PROVIDED PASSAGE:
This repository contains codes and models for the paper:
MedTS: A BERT-based Generation Model to Transform Medical Texts to SQL Queries for Electronic Medical Records
pytorch >= 1.4.0
transformers == 3.0.2
nltk, numpy, tqdm, matplotlib, idna, tushare, sqlalchemy, pandas,
boto3, requests, regex, more_itertools, interval, translate, num2words
We provide the processed dataset in ./data, including train, validation and test sets.
The original dataset can be found from TREQS.
- run ./train.sh to train the model.
python -u ./src/train.py \
--dataset $DATA_DIR \
--train_data $TRAIN_DATA_PATH \
--epoch $EPOCH_NUM \
--save $SAVED_MODEL_DIR \
--cuda \
--cuda_device_num $DEVICE_NUM\
- run ./predict.sh to get the prediction on the validation/test set.

GIVEN DATA:

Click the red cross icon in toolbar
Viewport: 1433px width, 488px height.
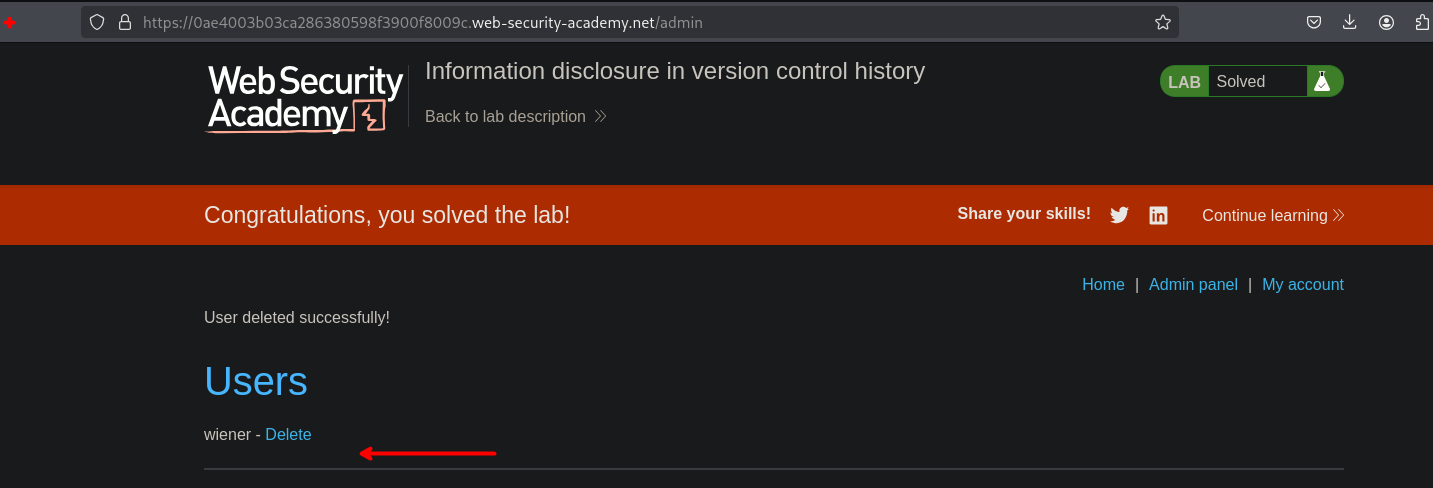[9, 22]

PROBLEMS TO SOLVE:
- A) For each statement, (i), (ii) and (iii), say yes or no to whether it agrees with the MedTS repository text, and quote the text's deciding words: (i) The processed dataset includes train, validation and test sets. (ii) The code requires transformers version 4.0 or later. (iii) Running ./predict.sh trains the model.
- B) Rewrite the MedTS repository text starting with "This repository contains" and going on through "train the model.", with "processed" replaced by "preprocessed".
- C) Restate the paragraph of the MedTS repository text that begins "We provide the processed dataset" in a single shorter sentence that keeps its main facts.
The material above comes from a different source than the MedTS repository text.

ANSWERS:
- A)
(i) Yes: "We provide the processed dataset in ./data, including train, validation and test sets."
(ii) No: "transformers == 3.0.2"
(iii) No: "run ./predict.sh to get the prediction on the validation/test set."

- B)
This repository contains codes and models for the paper:
MedTS: A BERT-based Generation Model to Transform Medical Texts to SQL Queries for Electronic Medical Records
pytorch >= 1.4.0
transformers == 3.0.2
nltk, numpy, tqdm, matplotlib, idna, tushare, sqlalchemy, pandas,
boto3, requests, regex, more_itertools, interval, translate, num2words
We provide the preprocessed dataset in ./data, including train, validation and test sets.
The original dataset can be found from TREQS.
- run ./train.sh to train the model.

- C) The processed train, validation and test sets are in ./data, and the original dataset is available from TREQS.